**Aim**
Copy out the lines of the material below word for word, leaving out the pictures.

**Data to use**
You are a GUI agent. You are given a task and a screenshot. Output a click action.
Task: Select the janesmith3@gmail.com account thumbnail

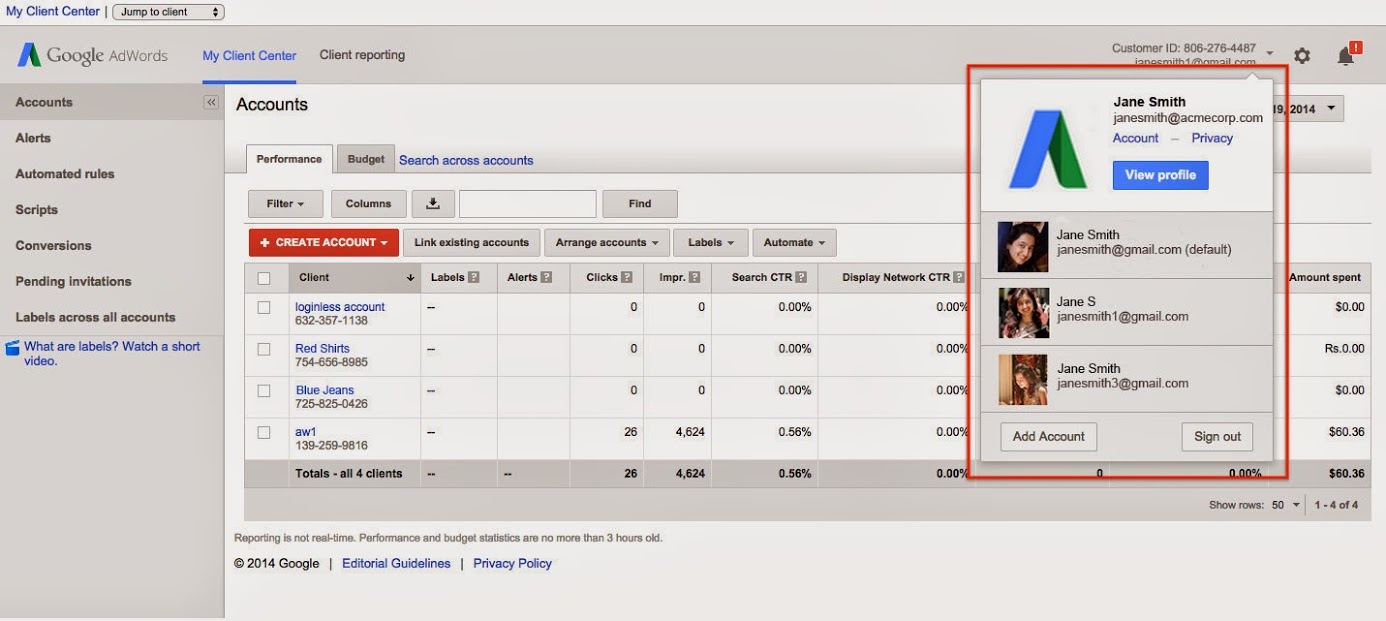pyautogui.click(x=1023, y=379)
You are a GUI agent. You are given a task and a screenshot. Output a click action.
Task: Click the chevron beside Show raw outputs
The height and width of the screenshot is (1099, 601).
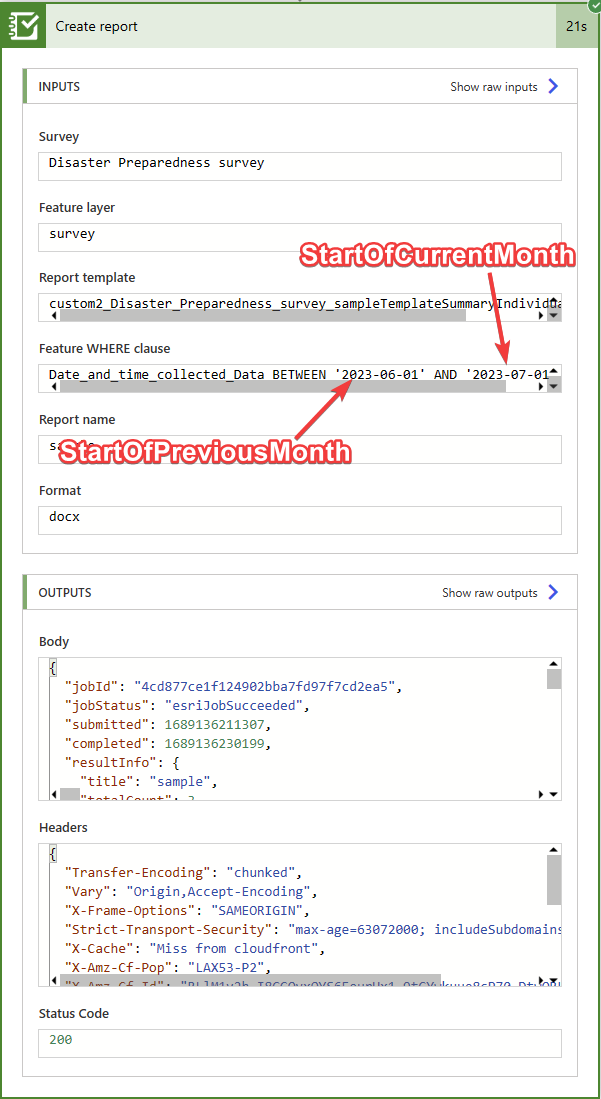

**Solved problem**
You are a GUI agent. You are given a task and a screenshot. Output a click action.
Task: Select the janesmith3@gmail.com account thumbnail

pyautogui.click(x=1023, y=379)
You are a GUI agent. You are given a task and a screenshot. Output a click action.
Task: Click the chevron beside Show raw outputs
The height and width of the screenshot is (1099, 601).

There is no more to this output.